Genetic investigation of haemoglobinopathies in a large cohort of asymptomatic individuals reveals a higher carrier rate for β-thalassaemia in Sichuan Province (Southwestern China)

Xia Yu a,b, Min Lin c, Chenggui Liu b, Zhiyong Liao b, Yongqiong Wei b, Rui Liu b, Jing Zhu a,
PMCID: PMC8099690  PMID: 33997169

Abstract

The incidence of haemoglobinopathy is high in China, especially south of the Yangtze River. However, the exact status of haemoglobinopathy in Sichuan is unknown. To carry out a detailed research of haemoglobinopathy in individuals living in Sichuan, 13,298 subjects without clinical symptoms who were living in Sichuan Province, with an age distribution of 5–73 years, were included in this study. Between March 2014 and July 2017, these subjects received examinations at the Medical Lab of Chengdu Women's & Children's Central Hospital. Mean corpuscular volume (MCV) < 82 fL or mean corpuscular haemoglobin (MCH) < 27 pg was used to indicate haemoglobinopathy carriers. Abnormal haemoglobin was screened by electrophoresis, and genes were sequenced to identify genotypes. Genotype diagnosis of alpha- and beta-thalassaemia was carried out by using PCR and shunt hybridization. There were 638 suspected haemoglobinopathy carriers (4.80%, 638/13,298). DNA sequencing identified 6 subjects with abnormal haemoglobin genotypes and 15 subjects with Hb E. The frequency of heterozygosity for thalassaemia was 4.12% (1.48% for α-thalassaemia and 2.61% for β-thalassaemia) in Sichuan Province. The mutation spectrum of α-thalassaemia consisted of the five most common mutations: --SEA, -α3.7, -α4.2, αCS, and αQS. Seven types of β-thalassaemia mutation were found in this study: CD41-42 (-TTCT) was the most frequent (28.47%), followed by 17 (A > T), −28 (A > G), and IVS-II-654 (C > T). The main abnormal haemoglobin genotype (HbE) and thalassaemia genotype (--SEA, CD41-42 (-TTCT)) were consistent with those in other regions of China, but the carrier rate of β-thalassaemia in Sichuan was higher than that of α-thalassaemia.
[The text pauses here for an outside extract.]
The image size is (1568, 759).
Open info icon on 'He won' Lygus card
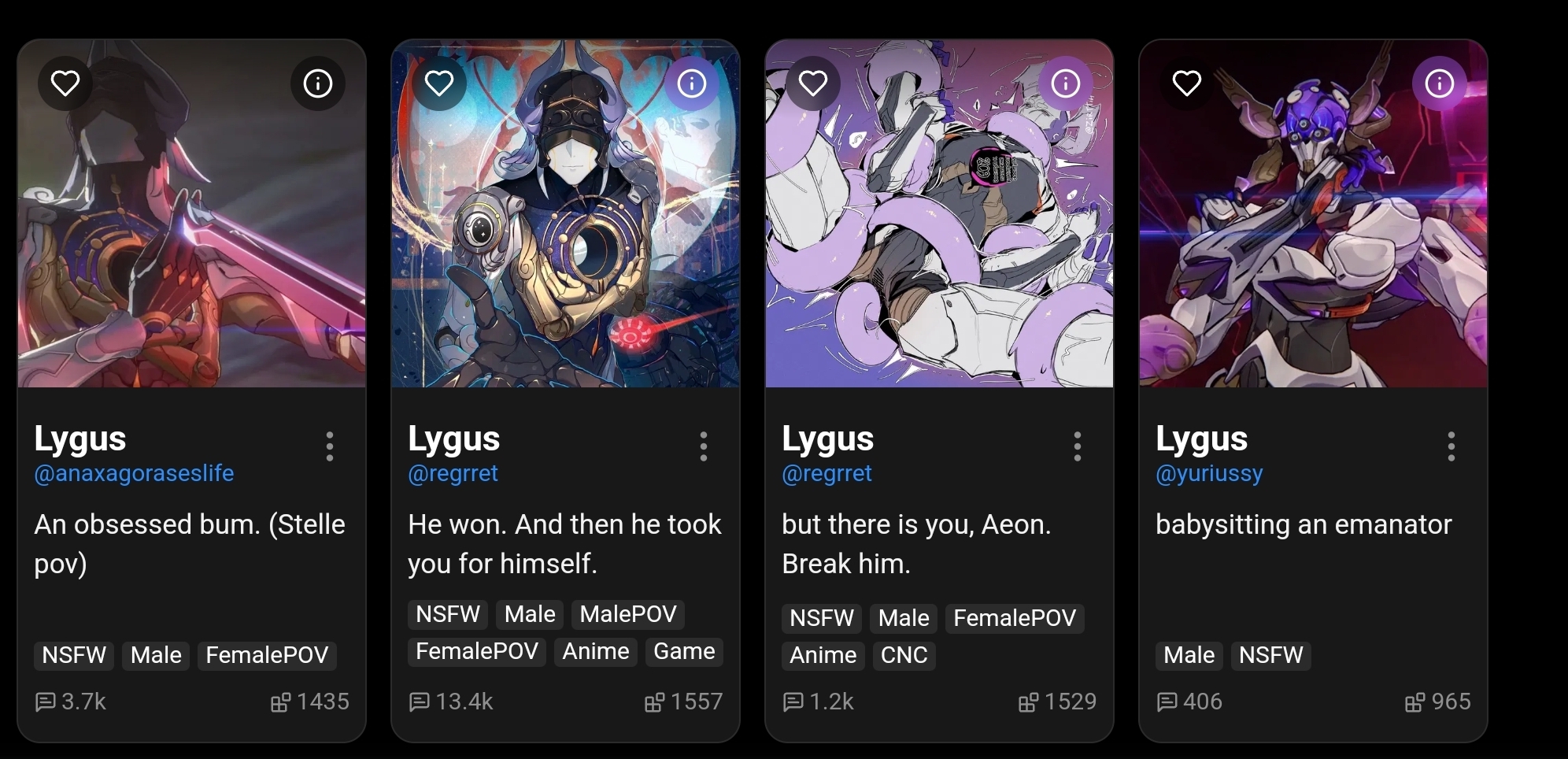[692, 83]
Keywords: Haemoglobinopathy, Molecular epidemiology, Sichuan, Thalassaemia, Population migration

Introduction

Haemoglobinopathy is a family of hereditary haematological diseases caused by abnormal haemoglobin with regard to molecular structure and quantity (globin peptide chain synthesis rate). Haemoglobinopathies can be divided into two categories according to the pathogenic mechanism involved: haemoglobin variant and thalassaemia.1,2 The substitution, mutation, and fusion of genes lead to changes in the primary structure of the globin gene, resulting in altered biological properties of haemoglobin, such as solubility, oxygen affinity, molecular configuration, and stability.3 Clinical manifestations may include haemolytic anaemia and methemoglobinaemia, such as the most common abnormal haemoglobin E.4 Thalassaemia, also known as Mediterranean anaemia, is characterized by the lack or decrease in one or more of the globin peptide chain of haemoglobin, causing changes in the haemoglobin composition. The clinical symptoms of thalassaemia vary from mild to severe, with chronic progressive haemolytic anaemia being the most common.5 Additionally, thalassaemia can be divided into α-, β-, γ-, δ-β-and γ-δ-β-thalassaemia based on the type of abnormal globin, and the most common types are α- and β-thalassaemia.6

According to the database of human haemoglobin variation and thalassaemia (http://globin.bx.psu.edu), researchers around the world have found 1799 globin gene variants, of which 1338 result in abnormal haemoglobin and 500 in thalassaemia (some variants cause both).7 Haemoglobinopathy is the most common single-gene hereditary disease in the world,8 but the study of this disease in China began relatively late. Nonetheless, the incidence of haemoglobinopathy in China is very high, especially south of the Yangtze River.9 Indeed, haemoglobinopathy is common in tropical regions but is now found in most countries due to population migration.10 Sichuan is an important province in southwest China with a registered population of 83.41 million by the end of 2018 (http://www.sc.gov.cn). Furthermore, Sichuan was the main destination of the immigrants from Huguang during the Qing Dynasty.11 The exact status of haemoglobinopathy in Sichuan is unclear.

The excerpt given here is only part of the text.